▶ **PASSAGE TO READ**

It's much like the free will debate. When I demand to know what the core concept is: what exactly this "Free Will" quality is doing, what functional role it plays in a choicemaking, I'm told that the natural world cannot explain it. But I'm really not a stickler for the limitations and apparent laws of the natural world if you have some thoughtful explanation! But none, unfortunately, is forthcoming.
It seems to me that this point that a failure to explain, period, is being used as a backhanded way to try to de-legitimize methodological or default naturalism... but the goods of this attack are never delivered.
But justifying that claim really requires explaining, coherently, exactly what IS required (and thus what the natural/material world lacks). And of course, no such explanation is ever forthcoming.
....
I'm really not a stickler for the limitations and apparent laws of the natural world if you have some thoughtful explanation! But none, unfortunately, is forthcoming.
If I ask a materialist to explain the fundamental concepts of materialism, eventually the materialist will stop explaining and simply aver that the bottom-line concepts of the theory are basic and not further explainable.
I think that theists are in the same boat when it comes to their bottom-line concepts. Personhood, mindhood, free will, moral and rational normativity, intellect-stuff, etc are to the theist what matter, energy, motion, space-stuff, etc are to the materialist. Basic....fundamental....the end of the explanatory road.
Ex Apologist,
I'm not really even talking about strict phsyicalists, but about those who seek to ground norms in impersonal forms (or whatever). It seems to me that if there are ethical norms, obligations, then a worldview that ends in the impersonal can't give us this. Non-persons don't obligate us.
You may try to ground the norms in persons by saying that groups of persons, communities, give us these norms. If human communites provide the norms, then it appears we end in cultural relativism.
You may think that these persons can generate 'obligations' - and as I said above, only persons can obligate us. Well, fine. But I'm looking for absolute moral obligations. I worry that finite, non-absolute persons cannot provide us with that, whereas *the* absolute person, God, can provide an account for absolute moral obligations.

▶ **TASK INSTRUCTIONS**
Copy the passage on grounding moral obligations, starting at "You may try" and ending at "in cultural relativism.", and switch "cultural relativism" to "moral relativism".

▶ **INFORMATION PROVIDED**

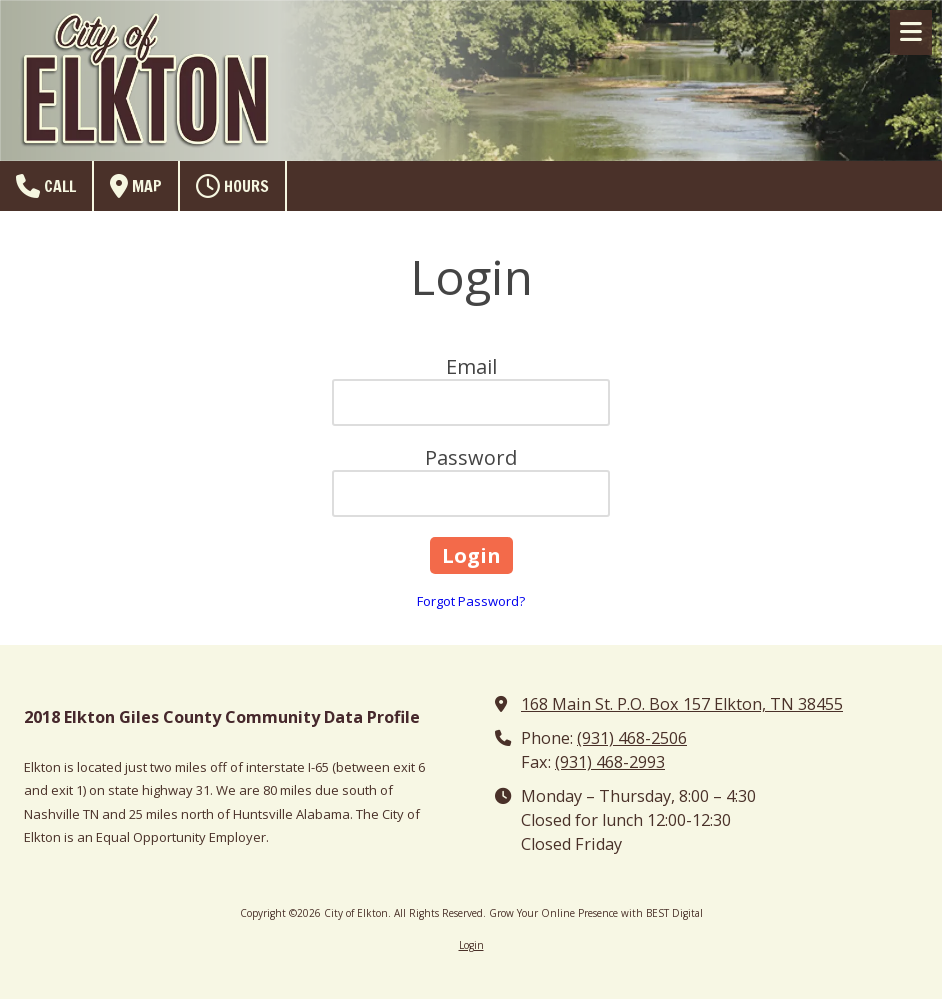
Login (471, 945)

▶ **THE ANSWER**
You may try to ground the norms in persons by saying that groups of persons, communities, give us these norms. If human communites provide the norms, then it appears we end in moral relativism.